OBJECTIVES: We hypothesize that prostate cancer (PC) patients who achieve and maintain an undetectable prostate-specific antigen (UD-PSA) on androgen deprivation therapy (ADT) have a predominantly androgen-dependent cancer cell population sensitive to apoptosis that allows for a prolonged time off ADT. This study summarizes patient- and treatment-related factors associated with a prolonged time off ADT in patients electing intermittent androgen deprivation (IAD). METHODS: Hormone-naïve patients with PC were treated with ADT using an antiandrogen and a luteinizing-hormone-releasing hormone-agonist.
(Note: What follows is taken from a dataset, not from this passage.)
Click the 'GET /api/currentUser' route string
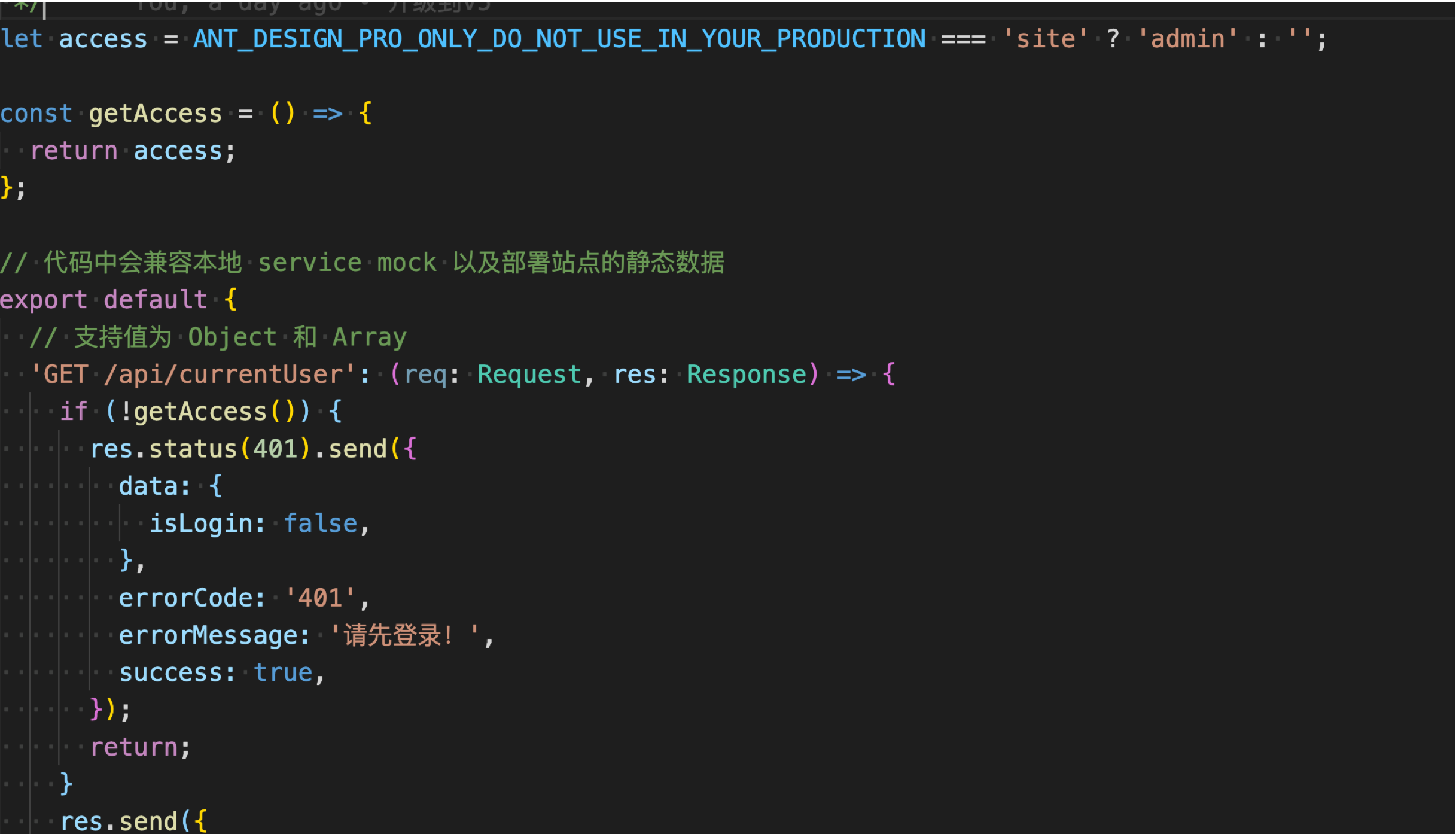 [193, 375]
Of 255 consecutive patients, 216 (85%) achieved a UD-PSA (< 0.05 ng/ml). Ninety-three (43%) of 216 elected to stop ADT after maintaining a UD-PSA for a median of one year. Patients were followed off therapy and advised to restart ADT if the PSA level reached > or = 5.0 ng/ml. Forty-one patients received finasteride as part of IAD induction and as maintenance off therapy; these patients are excluded from the current study and are the focus of another publication. The remaining 52 patients are assessable for response being either in the off-phase of IAD > or = 1 year or having restarted IAD. RESULTS: In the first IAD cycle, the median duration of the on-phase of IAD was 16 months (mean 19.0 months, range 3.6-71 months), and the median off-phase duration was 15.5 months (mean 24.1 months, range 3.2-87+ months). In 28 patients who maintained a UD-PSA for > or = 1 year, their median off-phase duration was 29 months (mean 35.8 months, range 7.8-87+ months), with nine (32%) still off IAD after a median follow-up of 62 months. Significant (p < 0.05) independent factors associated with prolonged off-phase duration by multivariate analysis included UD-PSA on ADT > or = 1 year (p = 0.010), PSA-only recurrence after local therapy (p = 0.039), and reaching a testosterone level > or = 150 ng/dl in > or = 4 months off ADT (p = 0.041). After a median of 66 months of follow-up, only one (2%) patient developed androgen-independent PC. CONCLUSIONS: Hormone-naïve patients who achieve and maintain a UD-PSA for at least one year during ADT may initiate IAD and anticipate a prolonged off-phase duration. Attainment of a UD-PSA on ADT may serve as an in vivo sensitivity test of a patient's tumor cell population, and allow for better selection of those best suited for IAD.